= Trecho para leitura =

* * * * * * *

Correio Braziliense
postado em 18/02/2020 04:06
A falta de uma alternativa para evitar a criação de um novo imposto para substituir a “nova CPMF”, proposta impopular que culminou com a queda do então secretário especial da Receita Federal, Marcos Cintra, no ano passado, é um dos impasses que impediram, até agora, a equipe chefiada pelo ministro da Economia, Paulo Guedes, de concluir uma proposta de reforma tributária a ser encaminhada ao Congresso. Várias vezes prometida “para a semana que vem” por Guedes, a proposta está perto de completar um ano desde a primeira manifestação nesse sentido.
“Eu tinha feito uma pesquisa e achei declarações de julho, mas já me passaram informações de que isso pode ter ocorrido também entre abril e maio do ano passado”, disse o economista Guilherme Tinoco, especialista em contas públicas. Na avaliação de Tinoco, se o governo federal não apresentar o projeto que quer, não haverá reforma, apesar de toda a mobilização do Congresso, onde tramitam duas propostas distintas: a PEC nº 45, na Câmara, e a PEC nº 110/2019, no Senado. “O governo federal é ator importantíssimo porque é a Receita Federal que tem acesso a dados que ninguém tem para os cálculos”, explicou.

* * * * * * *

= Material fornecido =
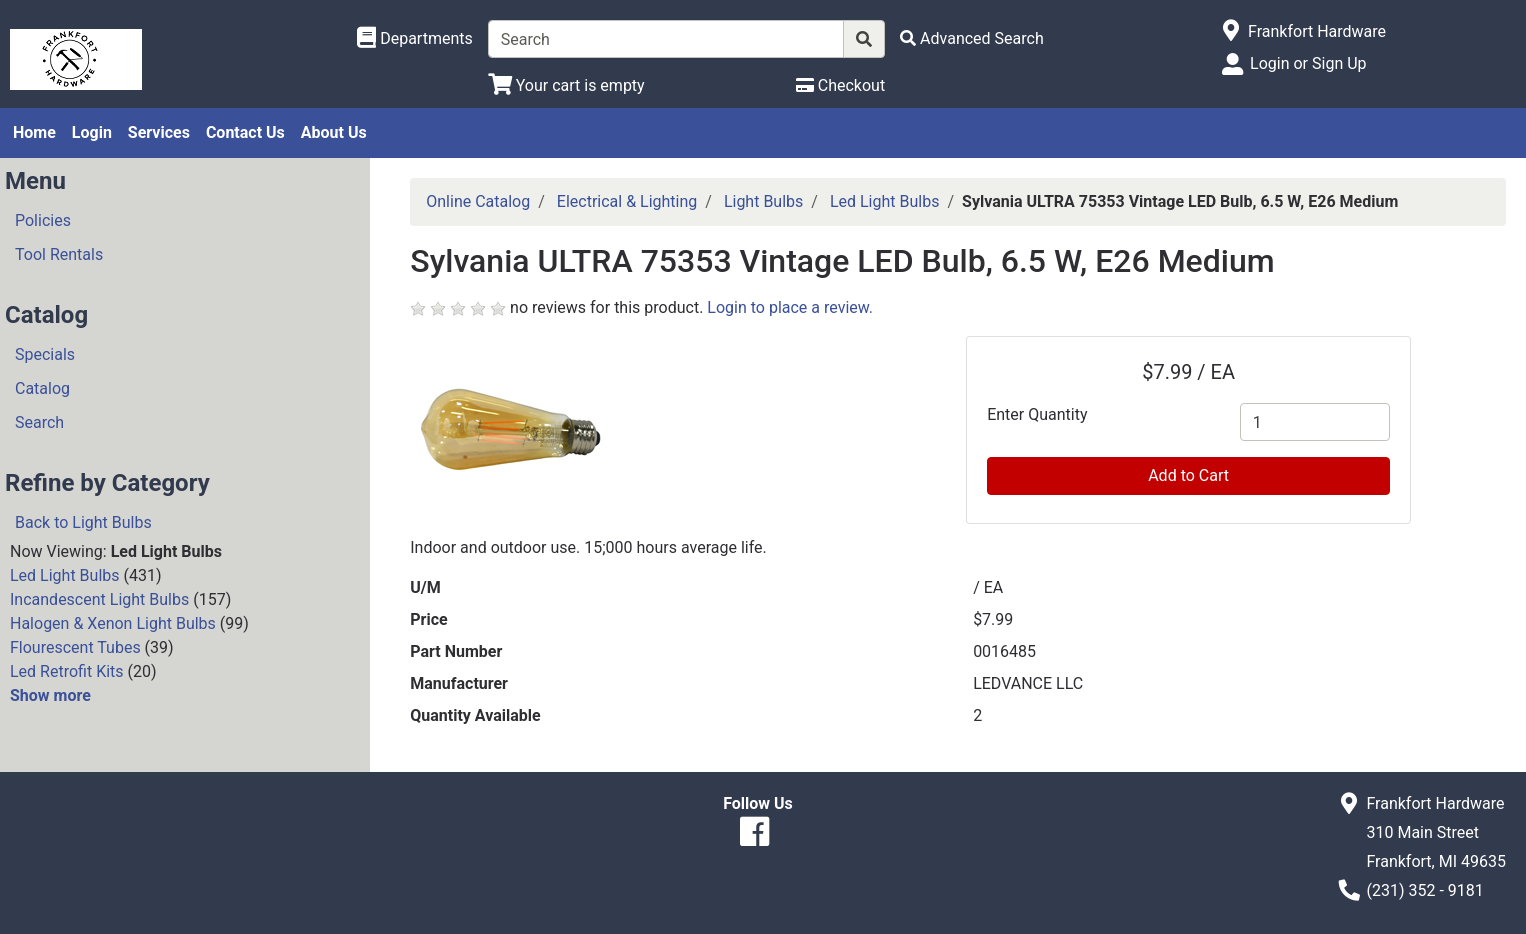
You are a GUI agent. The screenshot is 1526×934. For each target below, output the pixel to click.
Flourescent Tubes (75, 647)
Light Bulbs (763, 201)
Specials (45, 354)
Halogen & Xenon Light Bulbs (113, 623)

* * * * * * *

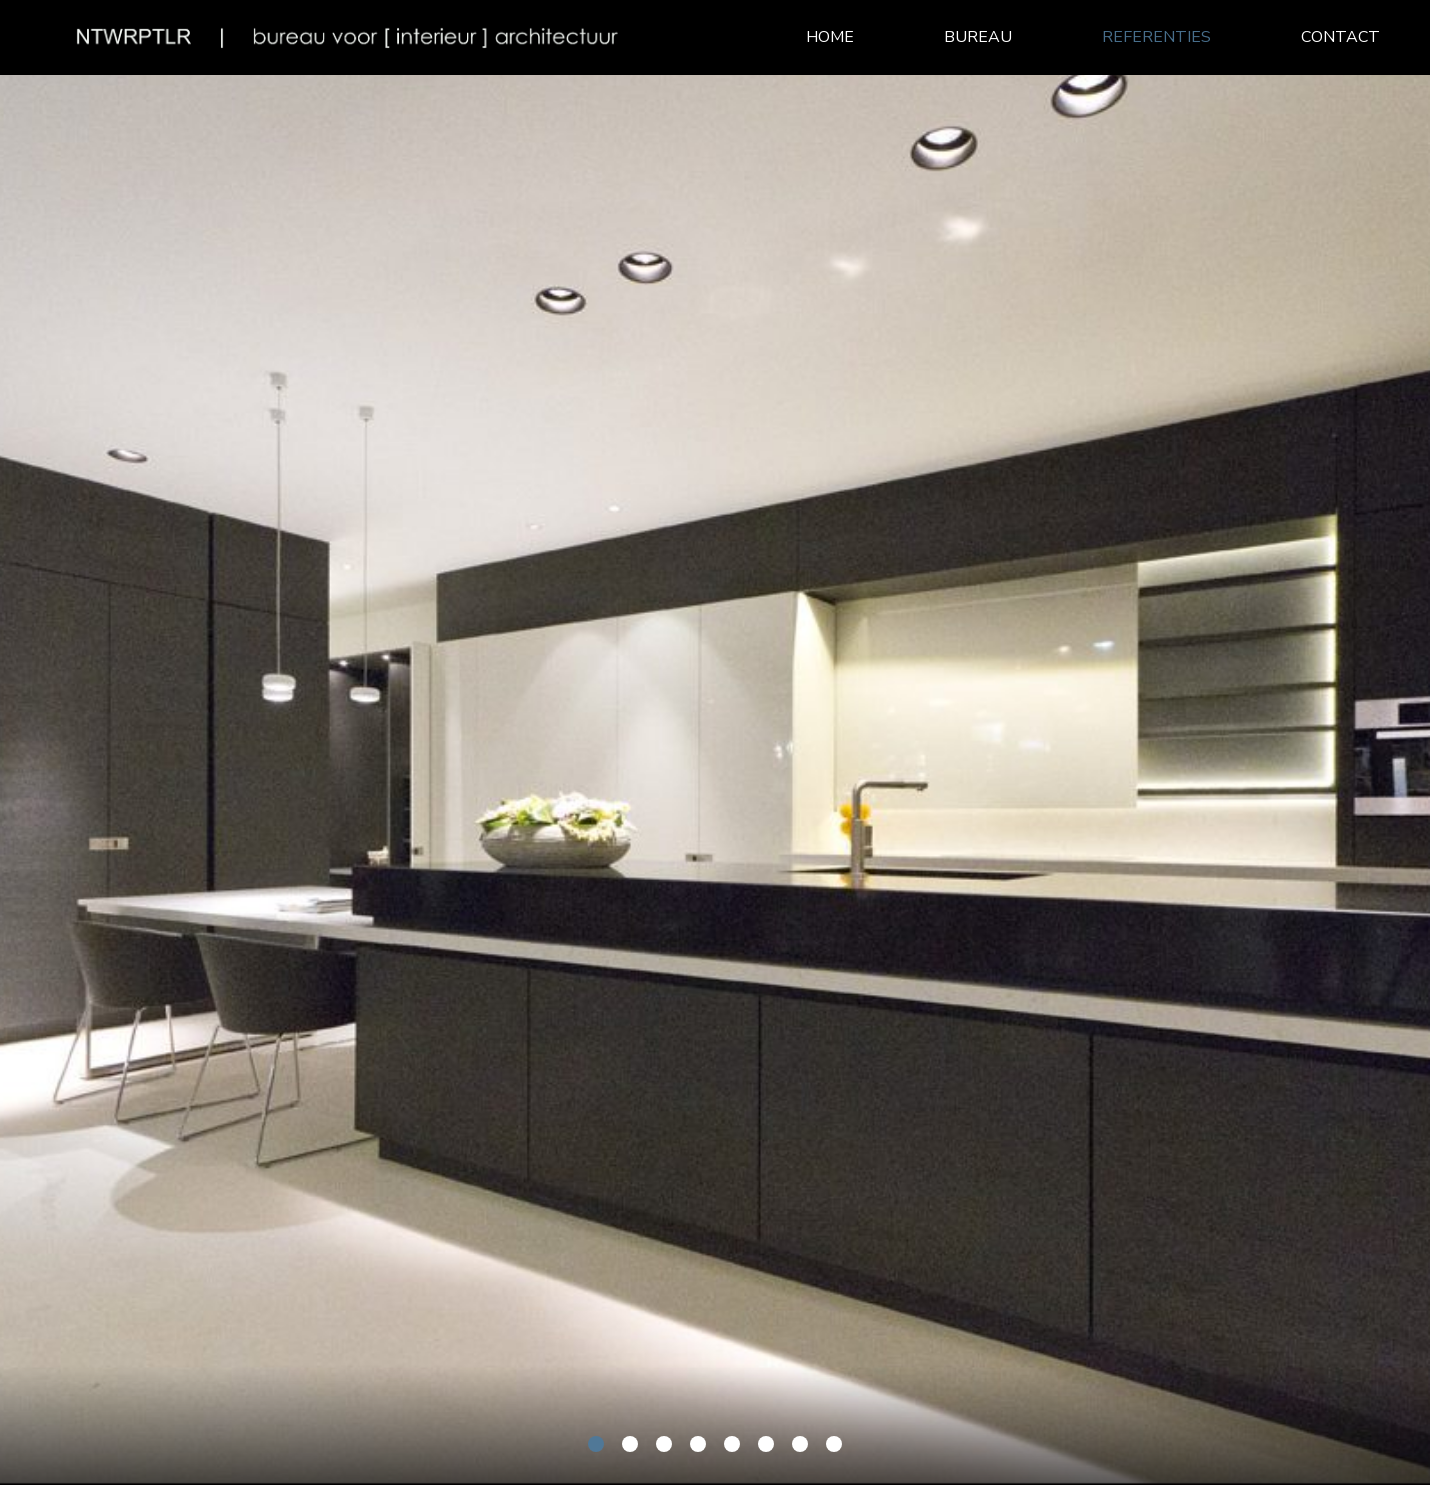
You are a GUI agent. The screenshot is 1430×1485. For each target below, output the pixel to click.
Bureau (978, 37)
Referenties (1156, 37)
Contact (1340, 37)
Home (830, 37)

* * * * * * *

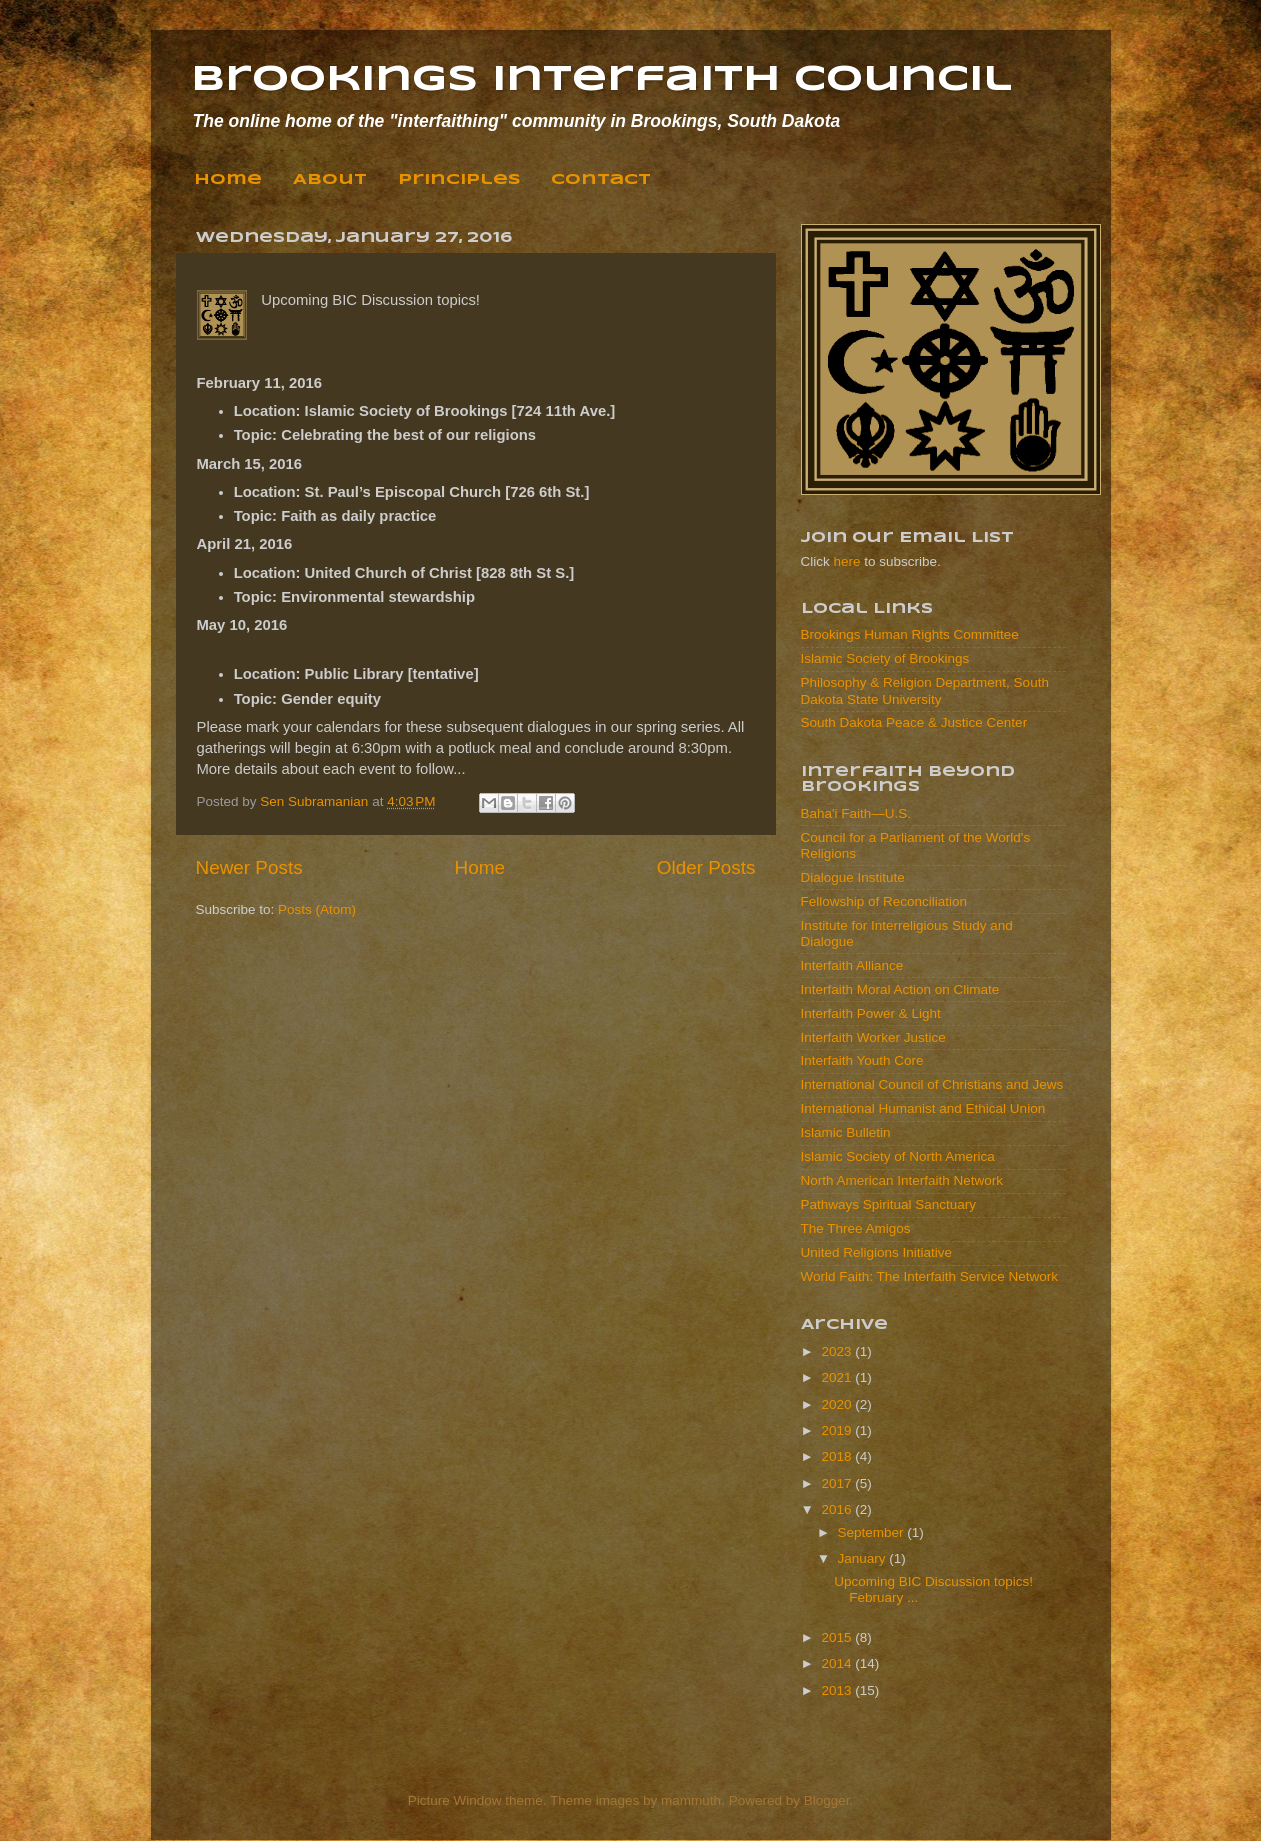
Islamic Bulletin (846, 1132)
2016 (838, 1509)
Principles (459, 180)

* * * * * * *

= Tarefas e exercícios =
A) De acordo com o texto sobre a reforma tributária, quem era o secretário especial da Receita Federal que caiu por causa da proposta da "nova CPMF"?
B) Cite todas as pessoas identificadas pelo nome no texto sobre a reforma tributária.
C) Prossiga com o texto sobre a reforma tributária a partir da última frase apresentada.
Os dados são um material à parte, sem ligação com o texto sobre a reforma tributária.

= Respostas finais =
A) Marcos Cintra.

B) Marcos Cintra, Paulo Guedes e Guilherme Tinoco.

C)
Nos últimos dias, a equipe econômica tem sinalizado que não tem uma proposta de reforma tributária propriamente dita, porque centraliza as mudanças apenas em tributos federais e deixa de fora o Imposto sobre Circulação de Mercadorias e Serviços (ICMS), de competência estadual, tributo que tem o maior número de distorções, na visão de especialistas. A grande queixa de analistas, contudo, é a falta de clareza do que o governo pretende. A reforma tributária é uma das mais importantes da agenda econômica pós-reforma da Previdência. E, enquanto o governo não se decide, os investidores continuam cautelosos e a economia continua fraca.
Efeito
Autor da proposta de reforma tributária que norteia a PEC nº 45, o economista Bernard Appy, diretor do Centro de Cidadania Fiscal (CciF), não vê problema se as discussões da reforma tributária ficarem para depois do carnaval. Contudo, afirma que, se ela não for aprovada este ano, “o efeito principal é postergar um crescimento mais sólido da economia”.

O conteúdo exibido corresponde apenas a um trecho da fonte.